Red Light, which I have only visited once, was named after the first traffic light to be installed in Monrovia, way before the civil wars. Now, it’s just a swirling chaos of cars and trucks – no traffic light to be found, weaving in and out of makeshift booths selling regular market goods, innumerable motorbikes and people. Red Light is where to go to catch a car going out of town, or be dropped off on the way in. On our way through, we saw a man getting a tattoo next to his motorbike in the middle of all the people, dirt, and grease. Since I am now almost halfway through my service, I can’t see myself needing to come back to Monrovia anytime soon, especially since next time I probably won’t be so lucky as to have Peace Corps driving me. I will, however, miss the chicken shawarma and sushi dinners I've had these two nights here.

I am not a fan of driving – I prefer to ride my bike or take the bus and totally leave the driving to someone else, unless it’s a long road trip and the control-freak button in my brain has been activated.
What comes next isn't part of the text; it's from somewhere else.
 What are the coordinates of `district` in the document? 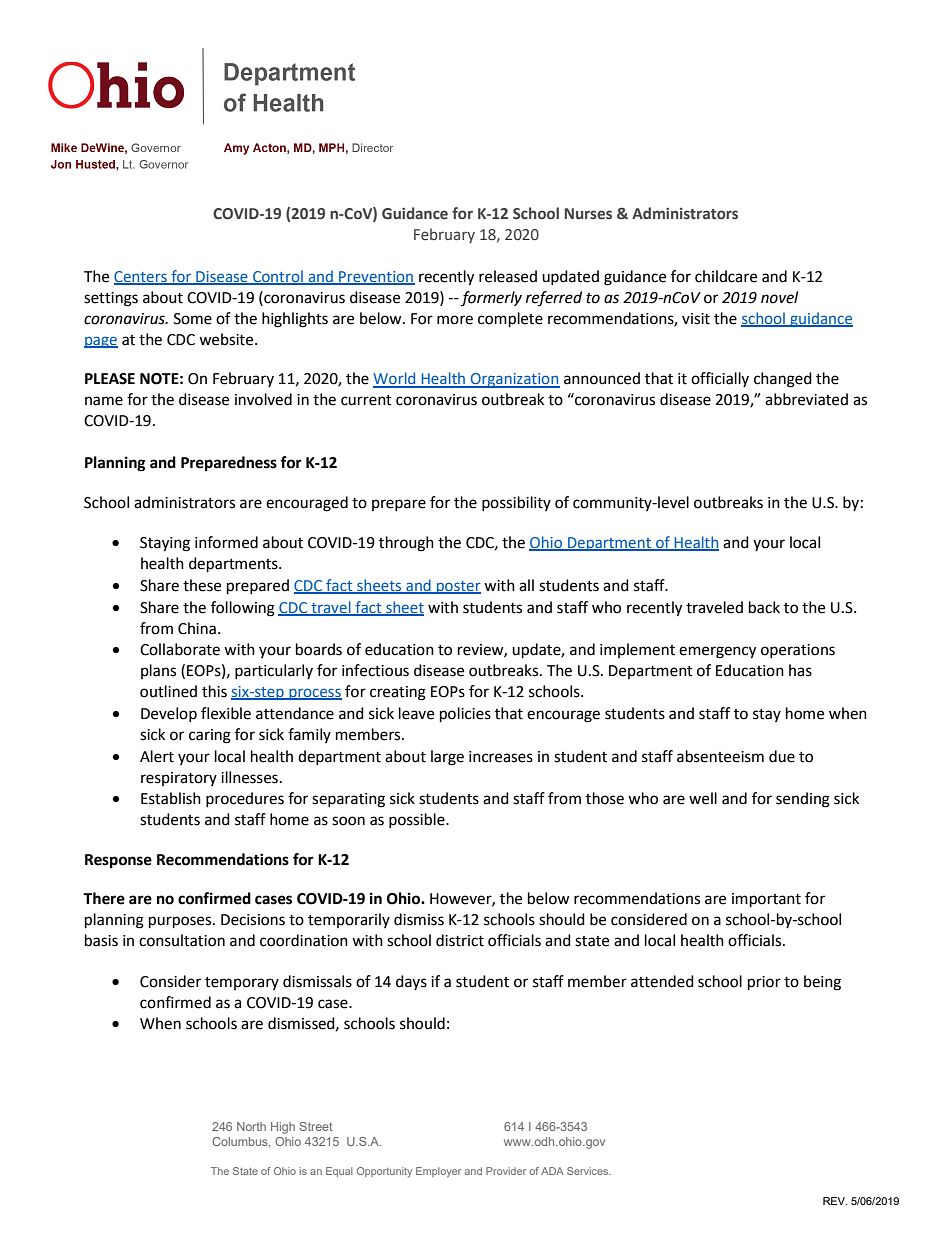 It's located at (460, 940).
But occasionally I can appreciate a nice drive through town, or a longer trip out on the open road, with the windows down and the radio cranked up; regardless if I have to drive, I will, and I usually do a pretty good job of it. But I could never drive in Monrovia. Most drivers here are stupid, for lack of a better word. Stopping dead in the middle of the road without checking the rearview, driving in the middle even when there are actually four lanes for traffic, pulling out in front of other cars – you name it. The lack of available roads makes it twice as bad, because all of the cars are forced to take the same route. As I told Craig, if I had unlimited access to cash, roads would be my first investment for Liberia. There should have been a way to bypass the stadium on a busy night – just as I would avoid Grand and Oak streets on Sprint Center event nights. There are just too many cars and no way for them all to get where they want to go. Craig himself suggested adding police to direct traffic. Probably both are needed to turn Monrovia into a city that flows.